▶ [COMPITI DA SVOLGERE]:
1. Spiega in una o due frasi perché, secondo il testo sulla sentenza Roe v. Wade, la questione non riguarda affatto l'aborto.
2. Riporta fedelmente il passo del testo sulla sentenza Roe v. Wade che comincia dalle parole "Ed è in questo" e si chiude dopo le parole "sempre più apertamente.".

Ed è in questo contesto che va vista la decisione della Corte Suprema degli Stati Uniti sull’aborto Roe v. Wade del 1973. È a favore del vecchio liberalismo e del pragmatismo. Si noti che non proibisce l’aborto, ma si limita ad affermare che non esiste una soluzione chiara a livello di legge federale. Gli Stati possono risolvere il problema come vogliono, ma significa, né più né meno, che il tempo è reversibile. È possibile muoversi in una sola direzione, progressiva, oppure è possibile muoversi in direzione opposta. Basta che funzioni. Quindi non si tratta affatto di aborto. Si tratta di comprendere la natura del tempo. Si tratta delle divisioni più profonde della società americana. Si tratta di un’America che entra in guerra con un’altra America sempre più apertamente.

▶ [MATERIALE FORNITO]:

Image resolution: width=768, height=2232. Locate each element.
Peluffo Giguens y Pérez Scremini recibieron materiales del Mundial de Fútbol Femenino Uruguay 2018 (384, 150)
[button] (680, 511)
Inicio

▶ [SOLUZIONI DEI COMPITI]:
1. La decisione non proibisce l'aborto: afferma soltanto che non esiste una soluzione chiara a livello di legge federale e lascia gli Stati liberi di decidere, il che significa che il tempo è reversibile e ci si può muovere in direzione progressiva o in quella opposta. Per questo, secondo il testo, la questione riguarda la natura del tempo e le divisioni più profonde della società americana.

2.
Ed è in questo contesto che va vista la decisione della Corte Suprema degli Stati Uniti sull’aborto Roe v. Wade del 1973. È a favore del vecchio liberalismo e del pragmatismo. Si noti che non proibisce l’aborto, ma si limita ad affermare che non esiste una soluzione chiara a livello di legge federale. Gli Stati possono risolvere il problema come vogliono, ma significa, né più né meno, che il tempo è reversibile. È possibile muoversi in una sola direzione, progressiva, oppure è possibile muoversi in direzione opposta. Basta che funzioni. Quindi non si tratta affatto di aborto. Si tratta di comprendere la natura del tempo. Si tratta delle divisioni più profonde della società americana. Si tratta di un’America che entra in guerra con un’altra America sempre più apertamente.